В то же время он с нетерпением ожидал вести о прибытии своего семейства в Нарву, но, к удивлению его, Шибанов, успевший пробраться из Нарвы окольными дорогами в Вольмар, известил его, что, остановленный в пути, потерял из виду княгиню – и напрасно несколько дней ожидал ее в Нарве. Князь успокаивал себя мыслью, что Тонненберг, известный ему хитростью и осторожностью, где-нибудь укрывает ее в надежном месте до первой возможности прибыть безопаснее в Нарву, тогда как, по слухам из Дерпта, русские воеводы, не находя городских ключей, вынуждены были разломать городские ворота и послали погоню.
Желал ли князь оправдать пред Иоанном или пред самим собою свое преступление, но, не показывая робости беглеца, решил вызвать самого Иоанна к ответу пред Россиею и пред Польшею, пред современниками и потомством. Он начал писать к нему грамоту, объясняя причину своего бегства. Перо быстро бежало в дрожащей руке его по длинному свитку, но в смятении души Курбский не находил ни мыслей, ни слов к выражению всего, что желал сказать; подробности снижали силу письма, а негодование стремилось выразиться в каждом слове. Курбский разорвал свиток, отбросил его и начертал на другом строки, которыми был довольнее; чувствовал слезы, вырывающиеся из глаз на эту грамоту, не хотел стереть их и оставил свидетелями скорби своей.

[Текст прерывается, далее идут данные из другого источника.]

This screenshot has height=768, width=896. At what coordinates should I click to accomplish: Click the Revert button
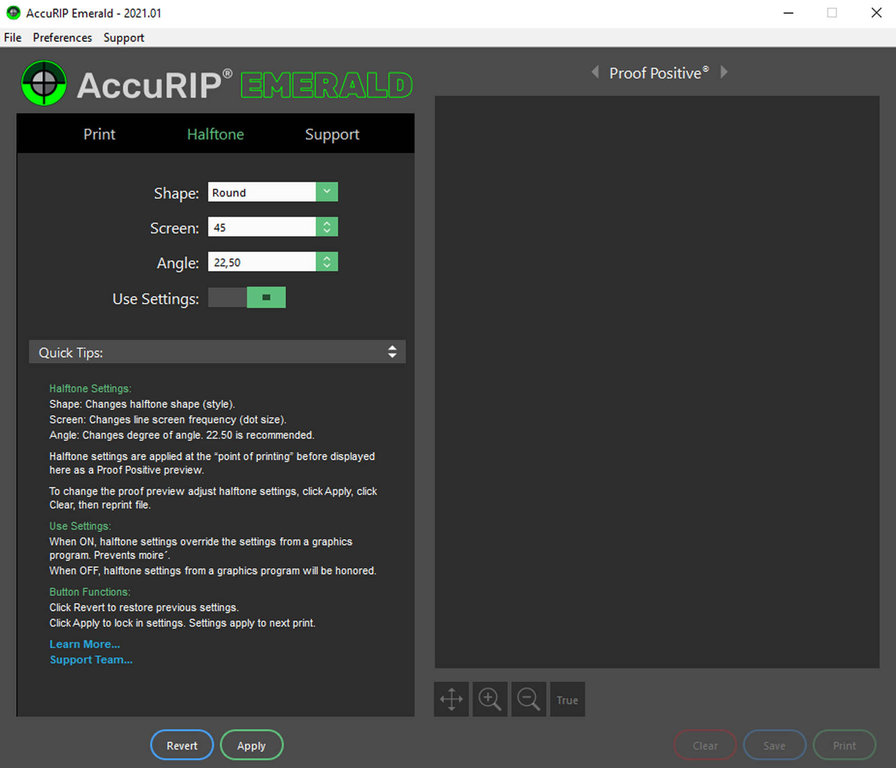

«Царю от Бога прославленному, – писал он, – еще более воссиявшему благочестием, ныне же омраченному за грехи наши. Да вразумится прокаженный совестью, какой нет примера и среди безбожных народов! Не буду исчислять всех дел твоих, но от скорби сердца, гонимый тобой, скажу в кратких словах. О царь! За что погубил ты сильных в Израиле? Воевод, тебе Богом данных, предал смертям? Проливал святую, победоносную кровь их в самих храмах Господних, обагрял кровью мучеников порог церковный, воздвиг гонение на преданных тебе, полагающих за тебя душу свою? Неправедно обвинял ты в изменах и чародействе, усиливаясь свет прелагать во тьму и называть сладкое горьким. Чем прогневали тебя христианские представители? Храбростью их покорены тебе царства, где праотцы наши были рабами. Счастием и разумом вождей твоих даны тебе сильные города германские; за это ли нас губишь? Ужели ты думаешь быть бессмертным или, прельщенный в небывалую ересь, не думаешь предстать нелицемерному Судье на Страшном суде Его? Он Спаситель мой, сидящий на престоле херувимском, судья между мною и тобою. Какого зла не претерпел я? Не могу исчислить всех бед и напастей! Еще душа моя объята горем и рука трепещет от скорби. Всего лишен я и из земли Божией изгнан тобою. Не упросил тебя покорностью, не умолил слезами, не преклонил к милости прошением святителей церкви; ты воздал мне злом за добро, за любовь непримиримою ненавистью. Кровь моя, как вода пролитая на брани, вопиет на тебя к Богу. Да будет Бог-сердцеведец обличитель мой; я рассмотрел себя в делах, мыслях и совести и не вижу себя ни в чем пред тобою виновным».